The first-built 'Adelante' 175 001, rolls into Ludlow on a
Holyhead-bound train which will return me to Shrewsbury. I recall
making a special trip to Crewe in 2000 to see this unit on its first
test run, a considerable time before any 175s actually entered service.
The weather had improved by the time I reached Shrewsbury, where the
station is a good place to watch trains, and as 'Adrian the Rock' says
in his excellent website
about the station and its signalling: 'There is simply no better
place than Shrewsbury on the Network Rail network if you're a fan of
mechanical signalling, especially for GWR or LNWR devotees.' 158 822
is seen above on a service from the Cambrian lines, about to arrive at
The rear unit of the train, whose number I failed to note, is one of
the Class 158 refurbishments carries the 'Welsh Government - Connecting
Wales' vinyl now being fitted, with the shioterr name now proferred for
the Government. Early examples had 'Welsh Assembly Government' and
later several 158s, and also the newly-acquired Driving Van Trailers,
were turned out with just a gap between the two sets of blue lines,
presumably waiting for new vinyls to be designed.
Severn Bridge Junction signalbox, seen in the distance in the
right-hand view above, which stands inside the triangle of lines
outside the station, is the largest mechanical signalbox still in use
in the UK. It controls some interesting semaphore signals governing
moves from Platforms 4 and 7 towards the Wolverhampton or Hereford /
Cambrian lines. The signalbox was built by the London and North Western
Railway, but the signals reflect the changes of management of the area
over the years, notably in the early 1960s. The London Midland Region
of British Railways used 'upper quadrant' signals on which the arm is
raised to indicate 'clear', whilst The Western Region stuck with
the Great Western's use of the traditional 'lower quadrant' where
the arm drops to indicate 'clear'. In both cases, the left-hand arm of
the pair allows a train to pass to the route to the left, and the
right-hand to the right-hand route.
Signal SBJ 11, on the left above, is a lower quadrant signal of a very
unusual kind, designed for places where limited width is available. The
pointed finials betray its Great Western origins.
SBJ 20, on Platform 4, is a more modern, and standard, London Midland
region type based on a London Midland and Scottish Railway (LMS)
design. (LNWR signals before 1923 were lower quadrant on wooden posts,
and few, if any still exist on Network Rail.) A close-up shows the
features of a typical semaphore junction signal. The wire, which is
connected via various linkages to the lever in the signalbox, passes
round pulleys to reach the pivoted arm with a weight which allow
adjustments, which in turn is connected to the signal arm itself.
Electric contacts detect the state of the signal to prove it has
operated correctly, operating an indicator in the signalbox. Behind the
coloured 'spectacles' is an electric lamp. Note that the glass for the
'green' signal at night is actually blue, combining with the yellowish
light from the bulb to produce the correct green. The white diamond
tells the driver that the line here has 'track circuit' detection; if
stopped at a signal without such a sign the rules require the train
crew to contact the signalman is stopped for more than a short time.

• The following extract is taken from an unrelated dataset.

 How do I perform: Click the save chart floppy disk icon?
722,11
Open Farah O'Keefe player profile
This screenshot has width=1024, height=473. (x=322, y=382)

The right-hand arm of SBJ 11 has been lowered to allow 175 105
to depart with its Manchester - Cardiff train.
London Midland also serve Shrewsbury, most trains starting from the bay
platforms 5 and 6. Departing towards Birmingham from Platform 5 is a
lash-up of a Class 153 single-unit and Derby-built 'Turbostar' 175
175 111 departs to Cardiff against a background of Shrewsbury
Abbey Church, once part of an Abbey established in 1083, and used
as a Parish Church since the dissolution of the monasteries in Henry
VIII's time. The site of the remainder of the Abbey complex was mostly
lost when Thomas Telford's Holyhead Road (later the A5) was built
across it. Dominating the view is the West Tower, built in the 1300s.
Its great stained glass window has been dated to 1388.
67 003 runs round the curve into the station with the
16:15 Cardiff Central - Holyhead in good time for its 18:05 departure
for Holyhead, as I and other enthusiasts on a similar mission take
their pictures and hurry off to join the train.
The train was quite well filled on leaving Shrewsbury, but I found more
space in the last coach which is partly occupied by the guard's area.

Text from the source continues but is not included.